Further reading What is difference between HashMap and Hashtable in Java?


This question is often asked in interview to check whether candidate understands correct usage of collection classes and is aware of alternative solutions available.

  1. The HashMap class is roughly equivalent to Hashtable, except that it is non synchronized and permits nulls. (HashMap allows null values as key and value whereas Hashtable doesn't allow nulls).
  2. HashMap does not guarantee that the order of the map will remain constant over time.
  3. HashMap is non synchronized whereas Hashtable is synchronized.
  4. Iterator in the HashMap is fail-safe while the enumerator for the Hashtable is not and throw ConcurrentModificationException if any other Thread modifies the map structurally by adding or removing any element except Iterator's own remove() method. But this is not a guaranteed behavior and will be done by JVM on best effort.

Note on Some Important Terms

  1. Synchronized means only one thread can modify a hash table at one point of time. Basically, it means that any thread before performing an update on a hashtable will have to acquire a lock on the object while others will wait for lock to be released.
  2. Fail-safe is relevant from the context of iterators. If an iterator has been created on a collection object and some other thread tries to modify the collection object "structurally", a concurrent modification exception will be thrown.
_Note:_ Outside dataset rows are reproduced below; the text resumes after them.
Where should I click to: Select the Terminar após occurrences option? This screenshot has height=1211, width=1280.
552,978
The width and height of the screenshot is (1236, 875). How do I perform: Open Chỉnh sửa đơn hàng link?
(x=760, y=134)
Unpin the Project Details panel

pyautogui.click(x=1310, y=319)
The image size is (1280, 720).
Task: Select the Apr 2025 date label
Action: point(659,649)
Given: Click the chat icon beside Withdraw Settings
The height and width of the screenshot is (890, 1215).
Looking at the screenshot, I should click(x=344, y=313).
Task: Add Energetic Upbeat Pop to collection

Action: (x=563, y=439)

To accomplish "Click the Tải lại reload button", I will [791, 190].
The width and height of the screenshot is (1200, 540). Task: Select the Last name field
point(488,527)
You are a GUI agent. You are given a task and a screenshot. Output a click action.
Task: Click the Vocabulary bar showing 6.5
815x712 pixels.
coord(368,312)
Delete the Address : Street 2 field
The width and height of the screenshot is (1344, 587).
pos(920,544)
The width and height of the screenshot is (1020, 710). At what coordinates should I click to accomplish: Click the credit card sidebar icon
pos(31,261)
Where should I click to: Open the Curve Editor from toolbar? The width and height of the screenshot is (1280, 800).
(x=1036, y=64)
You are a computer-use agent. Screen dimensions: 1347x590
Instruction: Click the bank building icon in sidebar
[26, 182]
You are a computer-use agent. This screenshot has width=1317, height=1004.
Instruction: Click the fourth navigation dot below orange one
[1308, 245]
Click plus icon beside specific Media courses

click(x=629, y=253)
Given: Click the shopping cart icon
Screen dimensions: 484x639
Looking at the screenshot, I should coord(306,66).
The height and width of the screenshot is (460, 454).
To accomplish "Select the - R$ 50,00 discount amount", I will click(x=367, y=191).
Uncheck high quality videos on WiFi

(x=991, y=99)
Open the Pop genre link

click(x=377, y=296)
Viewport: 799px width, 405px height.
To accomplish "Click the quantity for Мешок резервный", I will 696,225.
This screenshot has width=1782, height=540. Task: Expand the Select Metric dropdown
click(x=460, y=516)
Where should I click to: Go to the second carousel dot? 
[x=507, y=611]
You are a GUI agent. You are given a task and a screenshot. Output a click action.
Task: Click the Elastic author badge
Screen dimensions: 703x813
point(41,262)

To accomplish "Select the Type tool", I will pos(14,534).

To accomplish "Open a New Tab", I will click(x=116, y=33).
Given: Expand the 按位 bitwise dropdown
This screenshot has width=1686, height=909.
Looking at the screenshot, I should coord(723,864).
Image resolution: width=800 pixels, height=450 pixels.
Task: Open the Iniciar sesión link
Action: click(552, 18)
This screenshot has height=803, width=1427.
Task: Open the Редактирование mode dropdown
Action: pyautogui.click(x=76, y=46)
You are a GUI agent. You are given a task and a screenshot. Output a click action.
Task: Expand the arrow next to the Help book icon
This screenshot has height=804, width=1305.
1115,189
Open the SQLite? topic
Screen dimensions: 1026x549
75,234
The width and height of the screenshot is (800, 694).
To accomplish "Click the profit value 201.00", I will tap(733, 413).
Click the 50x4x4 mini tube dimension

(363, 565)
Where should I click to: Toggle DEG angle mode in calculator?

It is possible for other threads though to invoke "set" method since it doesn't modify the collection "structurally". However, if prior to calling "set", the collection has been modified structurally, "IllegalArgumentException" will be thrown.
  3. Structurally modification means deleting or inserting element which could effectively change the structure of map.

HashMap can be synchronized by

Map m = Collections.synchronizeMap(hashMap);

Map provides Collection views instead of direct support for iteration via Enumeration objects. Collection views greatly enhance the expressiveness of the interface, as discussed later in this section. Map allows you to iterate over keys, values, or key-value pairs; Hashtable does not provide the third option. Map provides a safe way to remove entries in the midst of iteration; Hashtable did not. Finally, Map fixes a minor deficiency in the Hashtable interface. Hashtable has a method called contains, which returns true if the Hashtable contains a given value. Given its name, you'd expect this method to return true if the Hashtable contained a given key, because the key is the primary access mechanism for a Hashtable. The Map interface eliminates this source of confusion by renaming the method containsValue. Also, this improves the interface's consistency — containsValue parallels containsKey.